Lava Kusa (also spelled as Lava Kusha) is a 1963 Indian Hindu mythological film directed by C. S. Rao and his father C. Pullayya. The film was scripted by Sadasivabrahmam, Samudrala Sr. along with C. S. Rao and C. Pullayya. The film was produced by Sankara Reddy under Lalita Sivajyothi Films. Lava Kusa is the first full-length colour film of Telugu cinema.

The film was a remake of 1934 film of same name which was also directed by C. Pullayya. The story is an adaptation of the Uttara Kanda from Ramayana. It revolves around the roles of Lava and Kusa, sons of Rama (N. T. Rama Rao) and Sita (Anjali Devi). Chittoor Nagayya, Kantha Rao, Sobhan Babu, S. Varalakshmi, Kaikala Satyanarayana play supporting roles. The film was shot in both Telugu and Tamil languages with the same title, but with slight differences in the cast.

Production began in 1958 but was stopped due to financial constraints. When it restarted, C. Pullayya's health was deteriorating, so his son C. S. Rao took over. The soundtrack features 27 songs, with the musical score primarily composed by Ghantasala and K. V. Mahadevan, and the lyrics by Sadasivabrahmam and Samudrala Sr. (Telugu) and Maruthakasi (Tamil). The Telugu version of Lava Kusa was released on 29 March 1963, while the Tamil version was released the following month, on 19 April. The former won the National Film Award for Best Feature Film in Telugu for that year. It was also dubbed in Kannada, and later in Hindi in 1974. In 2011 the film was rebooted with the title Sri Rama Rajyam starring Nandamuri Balakrishna and Nayanthara in the lead.

— EXERCISE A —
Who produced the film described in the passage on Lava Kusa, and under which banner?
— EXERCISE B —
Edit the passage on Lava Kusa. Write out again the part that opens with the words "Lava Kusa (also" and closes with "in the cast.", changing "colour" to "color".
Use only the passage on Lava Kusa as your source.

— DATASET ENTRIES —
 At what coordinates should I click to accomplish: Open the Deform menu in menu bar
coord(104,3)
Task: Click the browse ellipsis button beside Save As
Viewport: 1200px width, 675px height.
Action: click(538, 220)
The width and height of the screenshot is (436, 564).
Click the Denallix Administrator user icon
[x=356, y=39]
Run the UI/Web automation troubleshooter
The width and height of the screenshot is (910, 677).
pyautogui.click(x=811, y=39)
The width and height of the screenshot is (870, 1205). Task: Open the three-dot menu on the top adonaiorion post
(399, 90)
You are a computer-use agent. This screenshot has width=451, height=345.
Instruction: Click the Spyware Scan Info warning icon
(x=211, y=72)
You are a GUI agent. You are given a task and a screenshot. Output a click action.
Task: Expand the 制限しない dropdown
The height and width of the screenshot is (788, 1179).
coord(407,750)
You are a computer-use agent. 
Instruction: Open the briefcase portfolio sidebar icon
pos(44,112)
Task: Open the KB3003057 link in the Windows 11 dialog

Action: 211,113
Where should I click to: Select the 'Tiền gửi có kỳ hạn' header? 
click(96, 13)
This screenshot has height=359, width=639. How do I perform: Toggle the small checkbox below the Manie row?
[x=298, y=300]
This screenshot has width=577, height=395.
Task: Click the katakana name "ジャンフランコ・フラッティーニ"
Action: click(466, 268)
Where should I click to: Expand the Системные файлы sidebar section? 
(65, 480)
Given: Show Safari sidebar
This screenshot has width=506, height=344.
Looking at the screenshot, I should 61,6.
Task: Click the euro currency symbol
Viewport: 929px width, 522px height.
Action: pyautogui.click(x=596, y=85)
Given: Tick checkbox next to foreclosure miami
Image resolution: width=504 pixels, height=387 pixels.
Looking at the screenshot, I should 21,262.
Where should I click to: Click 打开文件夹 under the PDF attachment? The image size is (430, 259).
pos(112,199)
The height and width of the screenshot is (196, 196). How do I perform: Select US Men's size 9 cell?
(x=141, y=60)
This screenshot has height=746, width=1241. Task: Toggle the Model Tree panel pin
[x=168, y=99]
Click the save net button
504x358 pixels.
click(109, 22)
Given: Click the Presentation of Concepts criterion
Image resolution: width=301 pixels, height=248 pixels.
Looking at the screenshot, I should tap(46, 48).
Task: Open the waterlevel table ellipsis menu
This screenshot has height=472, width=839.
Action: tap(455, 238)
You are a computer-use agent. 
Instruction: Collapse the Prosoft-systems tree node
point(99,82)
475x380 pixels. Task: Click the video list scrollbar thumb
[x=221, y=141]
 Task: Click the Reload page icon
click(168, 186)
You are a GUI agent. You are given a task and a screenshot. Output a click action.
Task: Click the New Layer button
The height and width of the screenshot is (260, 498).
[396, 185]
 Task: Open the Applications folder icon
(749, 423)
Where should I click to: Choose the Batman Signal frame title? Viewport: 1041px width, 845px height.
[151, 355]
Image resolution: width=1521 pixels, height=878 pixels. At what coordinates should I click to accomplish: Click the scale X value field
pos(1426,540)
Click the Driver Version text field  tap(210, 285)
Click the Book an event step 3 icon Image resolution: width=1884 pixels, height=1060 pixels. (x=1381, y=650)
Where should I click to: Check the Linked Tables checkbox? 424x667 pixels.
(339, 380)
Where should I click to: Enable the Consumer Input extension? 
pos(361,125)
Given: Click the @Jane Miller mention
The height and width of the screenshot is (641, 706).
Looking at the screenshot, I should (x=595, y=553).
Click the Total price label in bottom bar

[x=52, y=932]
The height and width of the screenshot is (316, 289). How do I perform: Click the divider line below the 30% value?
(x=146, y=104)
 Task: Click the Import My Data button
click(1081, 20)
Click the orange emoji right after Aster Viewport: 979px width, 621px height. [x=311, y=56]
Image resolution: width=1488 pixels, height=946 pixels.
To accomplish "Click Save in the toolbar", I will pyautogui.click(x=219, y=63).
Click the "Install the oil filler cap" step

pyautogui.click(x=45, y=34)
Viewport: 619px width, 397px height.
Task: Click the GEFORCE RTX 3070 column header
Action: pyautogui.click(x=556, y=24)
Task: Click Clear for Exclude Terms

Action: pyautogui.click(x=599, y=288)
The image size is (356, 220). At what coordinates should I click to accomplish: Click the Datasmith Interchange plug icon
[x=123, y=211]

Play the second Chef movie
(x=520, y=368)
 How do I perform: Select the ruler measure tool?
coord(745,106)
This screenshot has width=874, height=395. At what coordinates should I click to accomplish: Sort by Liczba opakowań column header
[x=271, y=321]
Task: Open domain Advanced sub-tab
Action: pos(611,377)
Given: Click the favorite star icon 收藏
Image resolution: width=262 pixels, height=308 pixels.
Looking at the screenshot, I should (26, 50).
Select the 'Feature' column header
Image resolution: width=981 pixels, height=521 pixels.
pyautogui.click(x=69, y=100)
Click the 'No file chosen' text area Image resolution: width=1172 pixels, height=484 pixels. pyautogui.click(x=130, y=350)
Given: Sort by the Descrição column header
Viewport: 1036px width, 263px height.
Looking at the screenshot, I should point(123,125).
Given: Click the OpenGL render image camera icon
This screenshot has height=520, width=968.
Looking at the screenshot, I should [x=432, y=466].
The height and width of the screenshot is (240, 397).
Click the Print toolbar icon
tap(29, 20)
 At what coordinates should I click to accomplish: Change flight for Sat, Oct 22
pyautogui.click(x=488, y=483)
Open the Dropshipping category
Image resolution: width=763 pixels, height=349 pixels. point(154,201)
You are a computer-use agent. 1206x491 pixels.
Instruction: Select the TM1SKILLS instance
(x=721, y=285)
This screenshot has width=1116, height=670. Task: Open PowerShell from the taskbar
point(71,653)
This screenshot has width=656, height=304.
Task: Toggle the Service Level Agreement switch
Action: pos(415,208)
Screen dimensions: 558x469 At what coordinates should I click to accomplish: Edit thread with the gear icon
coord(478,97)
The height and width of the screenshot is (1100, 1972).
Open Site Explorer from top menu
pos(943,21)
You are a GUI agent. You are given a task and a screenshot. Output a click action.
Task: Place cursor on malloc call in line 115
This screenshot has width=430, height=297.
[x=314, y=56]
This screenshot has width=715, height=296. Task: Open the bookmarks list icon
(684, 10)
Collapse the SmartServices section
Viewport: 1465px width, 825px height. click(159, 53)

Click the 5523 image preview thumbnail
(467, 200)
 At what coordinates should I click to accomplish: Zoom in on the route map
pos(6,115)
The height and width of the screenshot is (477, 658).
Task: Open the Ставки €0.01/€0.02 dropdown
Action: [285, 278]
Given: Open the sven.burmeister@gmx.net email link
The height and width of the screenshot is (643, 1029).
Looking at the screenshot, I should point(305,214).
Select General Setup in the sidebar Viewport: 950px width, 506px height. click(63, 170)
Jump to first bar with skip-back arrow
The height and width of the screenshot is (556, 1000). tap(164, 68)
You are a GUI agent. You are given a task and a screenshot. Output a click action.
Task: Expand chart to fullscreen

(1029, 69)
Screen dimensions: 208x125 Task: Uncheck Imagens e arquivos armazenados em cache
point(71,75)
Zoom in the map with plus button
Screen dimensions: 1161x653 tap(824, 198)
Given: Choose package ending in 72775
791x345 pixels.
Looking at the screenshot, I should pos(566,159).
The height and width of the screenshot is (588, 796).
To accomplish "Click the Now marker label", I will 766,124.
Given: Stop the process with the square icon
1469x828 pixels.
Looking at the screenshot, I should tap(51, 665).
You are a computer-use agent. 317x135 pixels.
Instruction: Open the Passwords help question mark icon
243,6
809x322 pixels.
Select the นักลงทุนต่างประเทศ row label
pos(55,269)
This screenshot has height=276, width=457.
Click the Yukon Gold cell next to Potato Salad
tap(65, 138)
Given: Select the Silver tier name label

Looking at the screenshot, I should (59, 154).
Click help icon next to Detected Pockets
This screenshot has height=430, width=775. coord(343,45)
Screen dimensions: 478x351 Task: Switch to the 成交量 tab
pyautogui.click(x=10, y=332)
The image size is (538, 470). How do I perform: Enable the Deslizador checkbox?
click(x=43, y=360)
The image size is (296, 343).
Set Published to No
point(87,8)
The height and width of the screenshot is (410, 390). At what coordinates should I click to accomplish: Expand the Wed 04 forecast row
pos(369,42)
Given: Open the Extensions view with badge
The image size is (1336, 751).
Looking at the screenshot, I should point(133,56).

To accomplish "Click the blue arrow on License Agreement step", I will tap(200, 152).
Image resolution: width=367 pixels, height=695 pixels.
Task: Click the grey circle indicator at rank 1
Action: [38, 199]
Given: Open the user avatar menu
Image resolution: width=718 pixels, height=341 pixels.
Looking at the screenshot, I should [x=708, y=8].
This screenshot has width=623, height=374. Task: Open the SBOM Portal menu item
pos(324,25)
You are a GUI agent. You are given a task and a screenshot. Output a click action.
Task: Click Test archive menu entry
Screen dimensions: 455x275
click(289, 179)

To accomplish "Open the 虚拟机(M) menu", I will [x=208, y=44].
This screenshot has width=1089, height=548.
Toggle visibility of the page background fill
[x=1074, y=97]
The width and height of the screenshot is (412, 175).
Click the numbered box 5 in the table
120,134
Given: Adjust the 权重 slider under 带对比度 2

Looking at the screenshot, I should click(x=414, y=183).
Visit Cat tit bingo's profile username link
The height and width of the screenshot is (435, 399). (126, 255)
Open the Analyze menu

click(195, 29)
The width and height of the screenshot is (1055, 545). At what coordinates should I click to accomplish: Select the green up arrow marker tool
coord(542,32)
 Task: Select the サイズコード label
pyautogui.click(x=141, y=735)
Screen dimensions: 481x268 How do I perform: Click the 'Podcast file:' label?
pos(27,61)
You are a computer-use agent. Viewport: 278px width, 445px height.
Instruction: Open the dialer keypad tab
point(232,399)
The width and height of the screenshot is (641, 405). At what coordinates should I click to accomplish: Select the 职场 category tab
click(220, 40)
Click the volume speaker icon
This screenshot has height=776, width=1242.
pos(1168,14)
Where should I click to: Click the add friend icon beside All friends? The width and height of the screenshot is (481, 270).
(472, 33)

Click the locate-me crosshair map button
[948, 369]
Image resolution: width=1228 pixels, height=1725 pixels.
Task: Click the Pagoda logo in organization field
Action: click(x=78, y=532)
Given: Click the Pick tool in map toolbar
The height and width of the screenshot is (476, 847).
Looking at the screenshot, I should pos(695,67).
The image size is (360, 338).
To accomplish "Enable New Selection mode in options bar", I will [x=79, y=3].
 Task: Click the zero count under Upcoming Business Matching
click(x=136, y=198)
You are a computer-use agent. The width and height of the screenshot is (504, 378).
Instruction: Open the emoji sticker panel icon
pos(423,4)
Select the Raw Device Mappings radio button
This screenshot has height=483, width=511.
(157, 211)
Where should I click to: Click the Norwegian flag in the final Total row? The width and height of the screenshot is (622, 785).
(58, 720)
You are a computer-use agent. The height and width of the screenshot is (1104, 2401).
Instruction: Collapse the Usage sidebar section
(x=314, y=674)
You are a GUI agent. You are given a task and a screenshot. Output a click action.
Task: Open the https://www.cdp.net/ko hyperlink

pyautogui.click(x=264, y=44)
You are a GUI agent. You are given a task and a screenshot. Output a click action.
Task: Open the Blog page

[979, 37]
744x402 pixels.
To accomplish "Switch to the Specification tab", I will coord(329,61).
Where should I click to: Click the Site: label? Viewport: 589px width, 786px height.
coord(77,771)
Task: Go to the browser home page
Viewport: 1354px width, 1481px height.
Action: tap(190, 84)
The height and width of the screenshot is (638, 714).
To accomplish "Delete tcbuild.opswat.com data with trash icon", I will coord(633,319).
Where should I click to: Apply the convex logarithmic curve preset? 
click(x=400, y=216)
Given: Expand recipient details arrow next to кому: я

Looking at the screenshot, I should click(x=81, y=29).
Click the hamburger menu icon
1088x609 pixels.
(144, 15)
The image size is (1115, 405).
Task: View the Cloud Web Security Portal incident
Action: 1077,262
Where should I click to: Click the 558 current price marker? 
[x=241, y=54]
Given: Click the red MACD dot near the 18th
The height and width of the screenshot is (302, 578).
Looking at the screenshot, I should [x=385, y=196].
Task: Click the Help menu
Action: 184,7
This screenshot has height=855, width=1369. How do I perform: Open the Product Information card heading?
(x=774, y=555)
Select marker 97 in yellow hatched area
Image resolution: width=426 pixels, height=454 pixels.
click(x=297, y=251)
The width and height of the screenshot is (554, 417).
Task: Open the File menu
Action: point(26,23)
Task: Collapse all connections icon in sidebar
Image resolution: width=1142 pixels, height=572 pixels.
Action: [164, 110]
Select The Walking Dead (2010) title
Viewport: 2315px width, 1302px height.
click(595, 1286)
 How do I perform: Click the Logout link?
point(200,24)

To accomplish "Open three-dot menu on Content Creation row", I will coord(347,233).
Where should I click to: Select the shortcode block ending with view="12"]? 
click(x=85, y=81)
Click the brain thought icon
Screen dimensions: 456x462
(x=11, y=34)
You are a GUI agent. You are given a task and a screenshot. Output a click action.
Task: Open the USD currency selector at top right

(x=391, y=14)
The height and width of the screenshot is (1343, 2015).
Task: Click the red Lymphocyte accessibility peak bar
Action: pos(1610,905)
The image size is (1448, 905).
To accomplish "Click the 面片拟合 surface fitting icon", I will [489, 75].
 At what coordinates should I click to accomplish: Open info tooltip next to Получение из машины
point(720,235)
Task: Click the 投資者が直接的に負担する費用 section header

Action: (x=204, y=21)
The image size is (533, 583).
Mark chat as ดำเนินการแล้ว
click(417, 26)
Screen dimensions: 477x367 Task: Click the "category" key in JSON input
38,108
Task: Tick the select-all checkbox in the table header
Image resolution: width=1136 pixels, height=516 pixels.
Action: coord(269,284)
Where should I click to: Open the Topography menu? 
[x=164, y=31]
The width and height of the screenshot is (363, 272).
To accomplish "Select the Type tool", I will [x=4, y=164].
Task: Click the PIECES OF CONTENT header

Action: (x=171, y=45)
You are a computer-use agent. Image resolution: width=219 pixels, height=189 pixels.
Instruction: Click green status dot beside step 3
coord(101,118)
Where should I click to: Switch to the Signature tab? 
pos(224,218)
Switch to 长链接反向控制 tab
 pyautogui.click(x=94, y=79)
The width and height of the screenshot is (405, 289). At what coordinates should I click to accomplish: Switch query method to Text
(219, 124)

— COMPLETE ANSWER A —
Sankara Reddy produced it under Lalita Sivajyothi Films.

— COMPLETE ANSWER B —
Lava Kusa (also spelled as Lava Kusha) is a 1963 Indian Hindu mythological film directed by C. S. Rao and his father C. Pullayya. The film was scripted by Sadasivabrahmam, Samudrala Sr. along with C. S. Rao and C. Pullayya. The film was produced by Sankara Reddy under Lalita Sivajyothi Films. Lava Kusa is the first full-length color film of Telugu cinema.

The film was a remake of 1934 film of same name which was also directed by C. Pullayya. The story is an adaptation of the Uttara Kanda from Ramayana. It revolves around the roles of Lava and Kusa, sons of Rama (N. T. Rama Rao) and Sita (Anjali Devi). Chittoor Nagayya, Kantha Rao, Sobhan Babu, S. Varalakshmi, Kaikala Satyanarayana play supporting roles. The film was shot in both Telugu and Tamil languages with the same title, but with slight differences in the cast.